Skyrocketing material prices, shortages of supplies and exploding energy costs are pushing all sectors into a corner. Compounded by economic sanctions against Russia, all countries are facing an unprecedented situation, which is particularly hard on industry internationally.
Continued instability
If the still latent economic consequences caused by the covid-19 pandemic were already worrying, there is now the added socio-economic concern over Russia’s invasion of Ukraine, which is having a direct and indirect effect on the rising cost of raw materials for all industries at the international level.
Governments and social partners are seeking agreements to implement tax reductions or direct lines of aid to the most affected companies, which are suffocated by inflation in fossil fuels, electricity and gas, causing the collapse and shortage of industrial and commercial production.
Rising prices in the metal sector
As far as the metal industry is concerned, the situation is alarming. In recent weeks, products such as palladium, aluminium and copper have doubled in value. Aluminium has risen by 80%, while gas costs 10 times more than a year ago. In addition, raw material prices have gone from being in effect for 2 or 3 weeks to 1 or 2 days, making it difficult to approve budgets. These increases are affecting the execution of projects by companies, and especially the electro-intensive industries, which in many countries have had to stop production because they cannot afford the extra energy costs.
Bottlenecks
Maritime industry and logistics
Among the industries most affected is the naval-maritime industry, which has had to face the rising cost of containers (from 4,000 to 20,000 dollars) or increases of more than 35% in basic materials such as naval steel plate. Added to this is the problem of fuel, which has a knock-on effect on consumer prices and skyrocketing inflation.
Moreover, after Covid-19, many ports around the world have not been able to recover their unloading capacity to handle all the products arriving. This results in higher costs for shipowners, whose vessels have to wait days or weeks before being able to access the unloading quay.
Automotive industry
The automotive industry, for its part, has been facing the microchip crisis, which has continued to shut down plants around the world since last year. Now there is also concern about supplies of aluminium and palladium, which are key materials in the manufacture of catalytic converters for gasoline and hybrid vehicles.
With Russia at the current crossroads, the scenario is uncertain, as the country accounts for 40 per cent of the world’s palladium production. As far as aluminium is concerned, Russia is the world’s second largest producer of primary aluminium, with 6 per cent and 3.9 million tonnes per year, second only to China, which accounts for 60 per cent of the global total. However, 45% of Russian aluminium is exported to Europe (mainly Germany and the Netherlands), so the economic sanctions against Russia are already causing a shortage and high price of this metal at a global level.
Energy and supply dependence
As early as the outbreak of covid-19, the enormous dependence that Europe in particular has on the Asian giant China became evident. The microchip crisis is the best proof of this, but not the only one, as 90% of the materials consumed by European industry depend on China. This is the case with cobalt, lithium or manganese, minerals necessary for the manufacture of batteries; with tantalum, used in capacitors; or with cadmium telluride, essential for the production of photovoltaic panels.

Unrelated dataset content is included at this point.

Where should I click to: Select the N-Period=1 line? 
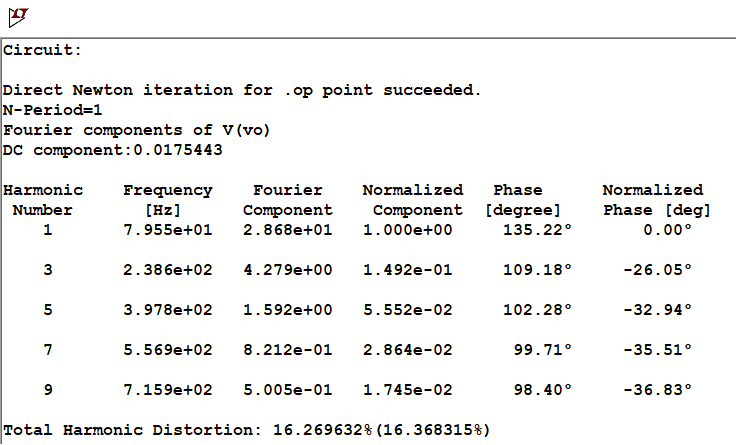click(53, 110)
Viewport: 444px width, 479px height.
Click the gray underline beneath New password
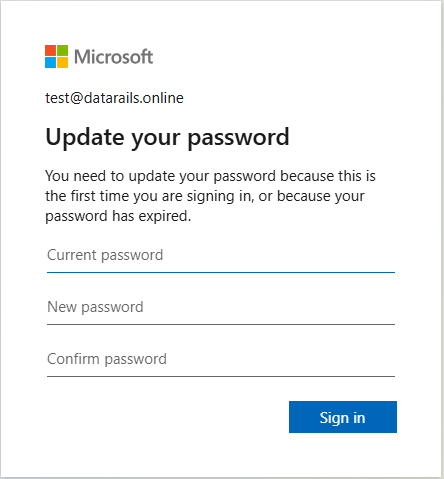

Likewise, at the energy level, Russia’s war in Ukraine has dynamited international energy stability, especially in Europe, which imports 40% of its gas from Russia. The economic sanctions are causing a price hike in all energy sources, partly because the global energy system means that even the price of renewable energies is marked by the price of gas. This has led to an increase in electricity and fuel that is paralysing supply chains and causing strikes and logistical and transport problems due to high costs that are becoming unaffordable.
Forecasts
With fuel prices at record highs, massive energy consumption and political conflicts leaving a totally uncertain outlook, it is difficult to predict how far we can go and when the post-covid recovery that began last year can be consolidated.
In this context, and with such a marked dependence on the Asian giant in the case of raw materials and on the Euro-Asian countries in the field of energy, the alternative for the economy of Western countries lies in an economic model and the search for alternatives for their own manufacturing. Everything points to the fact that only with less dependence in industrial and energy matters, by relocating strategic activities to Europe, will it be possible to allow industry and the global economy to get out of the current crossroads.